How do people of faith live in a scientific, analytical world? I too believe at the core that Jesus' doctrines are the truth, but I still roll my eyes (figuratively) sometimes at the things said over the pulpit or the policies that the bretheren use to administer the church.

Z i n j said...

good advice from those above. Keep things in perspective. Joseph Smith was amazing. Too amzing to have done what he did alone. The Book of Mormon is amazing. The prophets each and everyone in their own way did incredible things. They also are in the end also men who for whatever reason are allowed to flounder and just be men. The heavens are not always open to them. Let them be human as we are human but keep that in perspective. Brigham Youngs prejudice against blacks..Spencer Kimball's view of Gays, Gordon Hinkleys pro war stance, Joseph Fielding Smith's anti-science....well you get my point. Each different prophet must find the courage to undo some of the wrongs of the past. A prophet will make things right for those who struggle with SSA. Time, courage and patience. I also disagree with some of the other posters... that not all situations require one to reveal this part of their life...each situation is different. Zinj

GeckoMan said...

You said, "Will I ever be able to fully live the religion? Am I just maintaining a charade?"

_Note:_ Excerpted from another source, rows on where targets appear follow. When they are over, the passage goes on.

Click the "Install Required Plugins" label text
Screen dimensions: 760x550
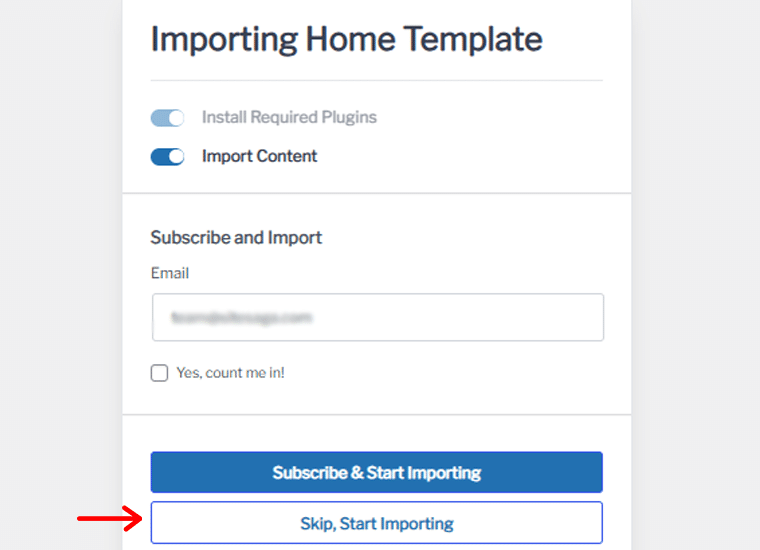click(289, 117)
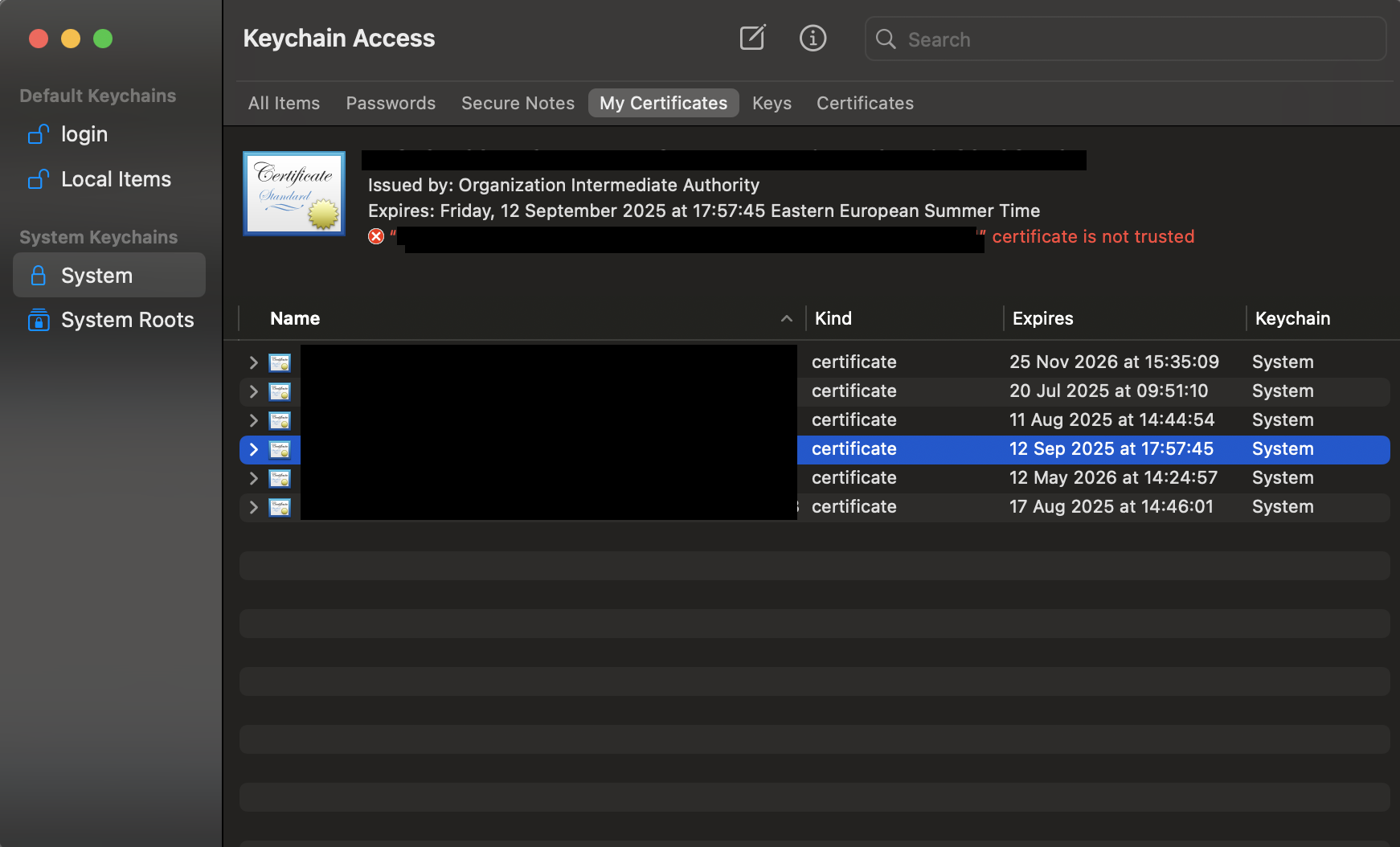The height and width of the screenshot is (847, 1400).
Task: Click the lock icon beside login keychain
Action: (37, 134)
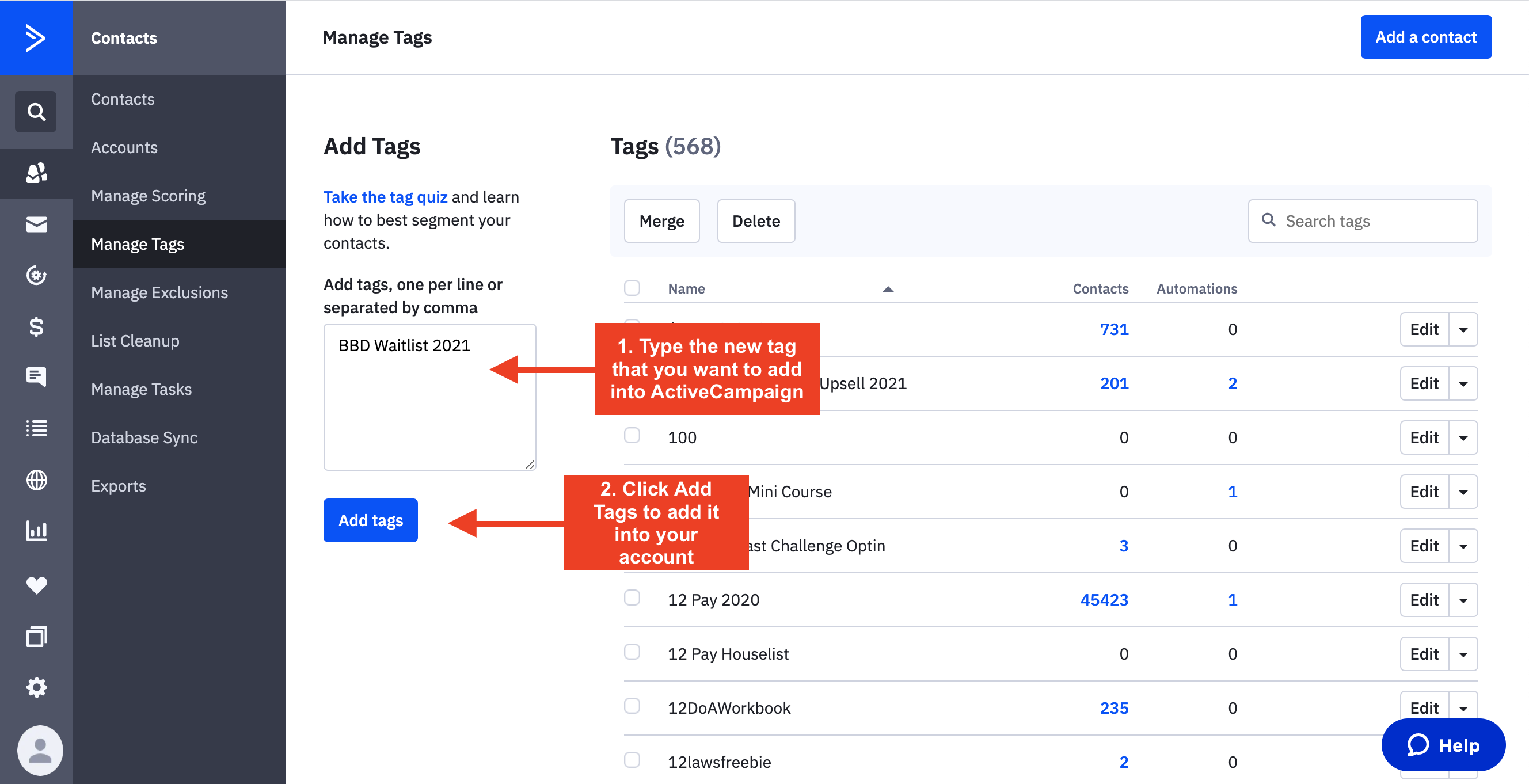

These are classic questions we all struggle with, and we each work through our individual answers. You also say that you're comfortable with the path you've carved out for yourself over the last few years, and I'm glad for you. I would say that so long as you're not stuck in box and afraid to evolve, then you're in a good place.

I feel I have grown over the years to a place of more openness, but it is a matter of circumstance as well as maturity. I'm an empty-nester now, and I'm more willing to be open with my family. There was a time when it would have been inappropriate to throw it all out to the wind--I would have damaged my relationships and could have never gone back.

I also relate to that feeling of not wanting to 'disappoint' the important people in my life. I never told either of my parents or my LDS faithful aunt before they passed on. However, I wonder now what rich understanding might have developed between us, had they understood my orientation vs. the trial of my faith. Now that I no longer accept that I'm inherently flawed because I'm gay, I can speak to the subject without fear or humiliation. Recently I came out to my brother and sister-in-law, who are not LDS, and their response was first affirming and then questioning my future plans with wife and the church. I took the opportunity to declare again my love and humble faith in both relationships, which I felt struck a chord of deeper acceptance and appreciation from them.

Robert said...

I'm glad you posted again. I'm not married and I'm only now working on coming back to church attendance and prayer and scriptures, so I'm not really in any position to share advice. I do agree A LOT with ZINJ, and I love Scott, Bravone, and Alan and the things that they shared. I firmly believe that God restored His church through Joseph Smith. I also believe that God leads any of His children who desire to follow Him, no matter their origins, orientations, location, or situation. You're a good man. You possess integrity and you're honorable. You do what's right because it's what you desire, not because it's what you're "supposed to" do. With a look at the Articles of Faith or at Christ's commandments to love God, thy neighbor, and thyself, it's quickly seen that being gay (whether married to a woman or man or not married at all) and being a follower of Christ and member of the Church are not mutually exclusive. We're in a good boat - a good situation. Remember article #11 - We claim the privilege of worshiping Almighty God according to the dictates of our own conscience, and allow all men the same privilege, let them worship how, where, or what they may.